Andrew Cuomo is officially running for mayor, launching his campaign with a (too-abundant) seventeen-minute announcement video. The mayoral field is big but still unsettled, and who ultimately emerges victorious after ranked choice tabulations will matter enormously for all of us.
So what about the man behind the long launch video, ten-years-tenured in the Governor’s Mansion before his scandal-plagued exit? Personal feelings aside: if Cuomo maintains his lead and wins the race, would he promote our policies from City Hall?
As we do with all candidates, we hope the current front-runner runs an abundance-minded campaign. That would mean confronting the magnitude of New York’s crises, identifying scarcity and status-quo bias as key drivers behind them, and promising abundant housing; people-first streets and public transit; and investments in decarbonization, resiliency, and state capacity.
On these issues, Cuomo’s record is mixed.
He has a record of building big, but his new affordability plan is scarce on details for unleashing housing abundance.
He signed congestion pricing into law, but he now opposes it—and he wasn’t often a friend to city transportation during his tenure.

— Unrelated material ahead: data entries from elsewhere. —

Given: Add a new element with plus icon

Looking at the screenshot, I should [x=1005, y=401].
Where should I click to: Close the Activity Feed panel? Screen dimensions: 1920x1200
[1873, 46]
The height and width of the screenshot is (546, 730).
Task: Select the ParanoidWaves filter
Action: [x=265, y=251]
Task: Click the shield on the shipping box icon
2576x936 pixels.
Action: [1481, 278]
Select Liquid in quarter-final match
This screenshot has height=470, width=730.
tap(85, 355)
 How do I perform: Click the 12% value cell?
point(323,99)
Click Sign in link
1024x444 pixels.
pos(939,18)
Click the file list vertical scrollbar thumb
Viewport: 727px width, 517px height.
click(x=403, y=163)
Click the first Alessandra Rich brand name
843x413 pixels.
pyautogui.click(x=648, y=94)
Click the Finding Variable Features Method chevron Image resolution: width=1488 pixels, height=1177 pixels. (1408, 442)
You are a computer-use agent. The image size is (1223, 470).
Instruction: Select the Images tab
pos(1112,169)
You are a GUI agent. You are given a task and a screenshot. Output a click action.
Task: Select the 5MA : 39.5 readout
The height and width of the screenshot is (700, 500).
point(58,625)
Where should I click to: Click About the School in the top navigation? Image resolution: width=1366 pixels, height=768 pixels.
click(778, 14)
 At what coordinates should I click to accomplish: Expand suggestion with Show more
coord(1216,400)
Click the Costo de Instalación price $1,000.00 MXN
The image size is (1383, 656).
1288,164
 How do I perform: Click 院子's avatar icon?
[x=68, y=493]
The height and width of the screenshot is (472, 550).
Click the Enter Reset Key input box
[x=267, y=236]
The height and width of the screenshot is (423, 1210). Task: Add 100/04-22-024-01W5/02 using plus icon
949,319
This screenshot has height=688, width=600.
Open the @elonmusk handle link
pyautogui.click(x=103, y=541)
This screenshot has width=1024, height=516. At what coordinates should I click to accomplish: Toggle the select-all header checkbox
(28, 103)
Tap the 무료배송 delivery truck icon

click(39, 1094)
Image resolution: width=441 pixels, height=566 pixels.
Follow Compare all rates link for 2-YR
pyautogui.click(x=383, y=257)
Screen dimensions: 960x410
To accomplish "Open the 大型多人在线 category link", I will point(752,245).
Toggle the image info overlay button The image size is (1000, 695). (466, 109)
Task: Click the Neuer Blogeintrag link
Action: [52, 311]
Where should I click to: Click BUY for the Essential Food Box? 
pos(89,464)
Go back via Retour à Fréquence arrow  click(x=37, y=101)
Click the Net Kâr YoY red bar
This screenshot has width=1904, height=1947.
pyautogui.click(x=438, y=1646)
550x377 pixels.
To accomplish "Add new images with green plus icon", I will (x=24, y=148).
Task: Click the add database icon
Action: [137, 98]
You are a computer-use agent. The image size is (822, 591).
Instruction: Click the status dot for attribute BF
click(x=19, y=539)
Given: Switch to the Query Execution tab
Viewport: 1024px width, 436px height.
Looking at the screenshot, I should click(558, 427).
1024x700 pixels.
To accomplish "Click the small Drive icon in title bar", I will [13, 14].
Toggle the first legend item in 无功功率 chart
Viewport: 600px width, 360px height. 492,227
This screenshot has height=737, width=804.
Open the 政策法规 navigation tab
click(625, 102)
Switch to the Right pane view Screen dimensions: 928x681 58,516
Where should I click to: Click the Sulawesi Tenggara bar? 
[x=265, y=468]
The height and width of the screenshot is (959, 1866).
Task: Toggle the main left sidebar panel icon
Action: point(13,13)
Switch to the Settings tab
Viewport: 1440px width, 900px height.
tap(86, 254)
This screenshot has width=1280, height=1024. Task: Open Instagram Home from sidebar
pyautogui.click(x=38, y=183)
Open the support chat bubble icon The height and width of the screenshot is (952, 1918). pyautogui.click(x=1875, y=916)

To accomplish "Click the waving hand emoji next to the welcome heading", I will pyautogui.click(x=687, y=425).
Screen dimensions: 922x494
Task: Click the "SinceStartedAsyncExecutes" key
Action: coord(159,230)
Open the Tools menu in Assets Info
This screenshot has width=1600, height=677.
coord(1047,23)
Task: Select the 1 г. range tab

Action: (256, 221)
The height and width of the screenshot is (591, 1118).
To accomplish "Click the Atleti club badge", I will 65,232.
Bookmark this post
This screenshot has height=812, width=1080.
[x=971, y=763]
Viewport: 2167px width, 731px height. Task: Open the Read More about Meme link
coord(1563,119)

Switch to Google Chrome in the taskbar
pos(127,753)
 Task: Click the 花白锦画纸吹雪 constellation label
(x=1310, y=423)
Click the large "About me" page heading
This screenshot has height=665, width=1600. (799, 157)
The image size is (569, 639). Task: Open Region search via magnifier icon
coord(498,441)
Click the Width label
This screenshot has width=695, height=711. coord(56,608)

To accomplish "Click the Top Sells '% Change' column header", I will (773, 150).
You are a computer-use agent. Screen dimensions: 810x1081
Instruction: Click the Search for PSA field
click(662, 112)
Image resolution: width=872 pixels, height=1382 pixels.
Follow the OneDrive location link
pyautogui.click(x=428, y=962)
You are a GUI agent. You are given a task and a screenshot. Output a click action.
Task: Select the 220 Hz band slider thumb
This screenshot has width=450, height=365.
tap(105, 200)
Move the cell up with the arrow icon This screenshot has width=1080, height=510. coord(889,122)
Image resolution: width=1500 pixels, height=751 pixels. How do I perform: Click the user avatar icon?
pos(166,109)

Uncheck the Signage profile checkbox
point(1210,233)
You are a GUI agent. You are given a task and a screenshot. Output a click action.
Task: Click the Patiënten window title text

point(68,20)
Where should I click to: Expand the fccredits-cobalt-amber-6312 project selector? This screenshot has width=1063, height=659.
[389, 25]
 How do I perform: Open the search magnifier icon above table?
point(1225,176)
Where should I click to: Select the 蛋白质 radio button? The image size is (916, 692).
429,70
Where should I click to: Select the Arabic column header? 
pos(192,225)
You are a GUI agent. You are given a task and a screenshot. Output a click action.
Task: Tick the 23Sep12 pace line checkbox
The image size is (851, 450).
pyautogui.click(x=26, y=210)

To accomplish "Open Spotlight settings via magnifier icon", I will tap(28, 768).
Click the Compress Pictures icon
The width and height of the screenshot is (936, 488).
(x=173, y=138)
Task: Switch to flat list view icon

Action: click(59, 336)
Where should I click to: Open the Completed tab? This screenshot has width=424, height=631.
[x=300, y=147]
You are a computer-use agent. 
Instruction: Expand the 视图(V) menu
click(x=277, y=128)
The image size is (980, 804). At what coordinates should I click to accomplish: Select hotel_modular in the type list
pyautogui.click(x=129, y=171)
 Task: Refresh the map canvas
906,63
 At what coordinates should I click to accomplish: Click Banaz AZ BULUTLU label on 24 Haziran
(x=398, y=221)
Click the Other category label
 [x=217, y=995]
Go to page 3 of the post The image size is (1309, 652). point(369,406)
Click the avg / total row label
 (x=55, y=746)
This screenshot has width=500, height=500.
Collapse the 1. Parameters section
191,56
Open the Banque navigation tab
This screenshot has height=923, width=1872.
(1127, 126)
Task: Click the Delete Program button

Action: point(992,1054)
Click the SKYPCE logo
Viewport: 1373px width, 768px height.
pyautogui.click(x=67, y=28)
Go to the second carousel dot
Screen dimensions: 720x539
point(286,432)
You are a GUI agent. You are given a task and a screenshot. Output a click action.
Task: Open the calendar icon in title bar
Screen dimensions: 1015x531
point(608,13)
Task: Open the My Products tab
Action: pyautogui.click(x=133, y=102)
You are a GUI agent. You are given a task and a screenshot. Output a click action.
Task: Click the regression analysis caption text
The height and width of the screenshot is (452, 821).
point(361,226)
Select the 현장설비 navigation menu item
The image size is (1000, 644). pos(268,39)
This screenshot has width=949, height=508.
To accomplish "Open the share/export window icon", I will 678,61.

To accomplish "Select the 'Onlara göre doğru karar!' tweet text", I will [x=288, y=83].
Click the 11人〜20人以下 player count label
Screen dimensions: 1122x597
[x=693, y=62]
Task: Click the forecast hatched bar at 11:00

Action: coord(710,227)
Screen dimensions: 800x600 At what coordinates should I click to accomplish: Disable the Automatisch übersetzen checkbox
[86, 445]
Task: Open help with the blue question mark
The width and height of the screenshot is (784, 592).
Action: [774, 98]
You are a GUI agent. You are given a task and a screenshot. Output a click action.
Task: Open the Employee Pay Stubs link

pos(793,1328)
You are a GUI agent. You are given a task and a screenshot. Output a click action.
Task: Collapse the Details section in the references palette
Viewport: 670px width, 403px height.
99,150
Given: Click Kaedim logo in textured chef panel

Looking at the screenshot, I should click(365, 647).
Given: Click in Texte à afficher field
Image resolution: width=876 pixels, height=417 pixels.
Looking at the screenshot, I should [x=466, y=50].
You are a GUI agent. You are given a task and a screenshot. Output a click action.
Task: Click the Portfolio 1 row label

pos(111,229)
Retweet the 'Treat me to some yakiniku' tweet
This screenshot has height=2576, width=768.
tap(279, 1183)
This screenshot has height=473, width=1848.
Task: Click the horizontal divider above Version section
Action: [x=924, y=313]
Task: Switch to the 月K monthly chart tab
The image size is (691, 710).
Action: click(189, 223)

He also approved voting rights expansions for New Yorkers, but he hobbled an ethics commission—and, in his tacit support of the Independent Democratic Conference, he helped Republicans maintain control of the State Senate even though Democrats held a majority of seats.
He has a reputation for effective leadership; but many of his ex-staffers aren’t keen on his return, and his legal bills have cost the taxpayers millions. More profoundly, the allegations of sexual harassment that led him to leave office in the first place—and reports of continued retributive tactics—remain extremely concerning.
The con column might not matter if Cuomo steamrolls the field. However, the latest polling shows Brad Lander just behind him after ranked choice voting tabulations.
Per the pollster: Cuomo begins with a strong lead in the first round, but his advantage narrows as ranked-choice preferences are reassigned. By the sixth round, Lander is two points shy of blocking Cuomo's majority and creating a tight contest for the Democratic nomination.
This race is far from over: we’re not at the end, just the end of the beginning.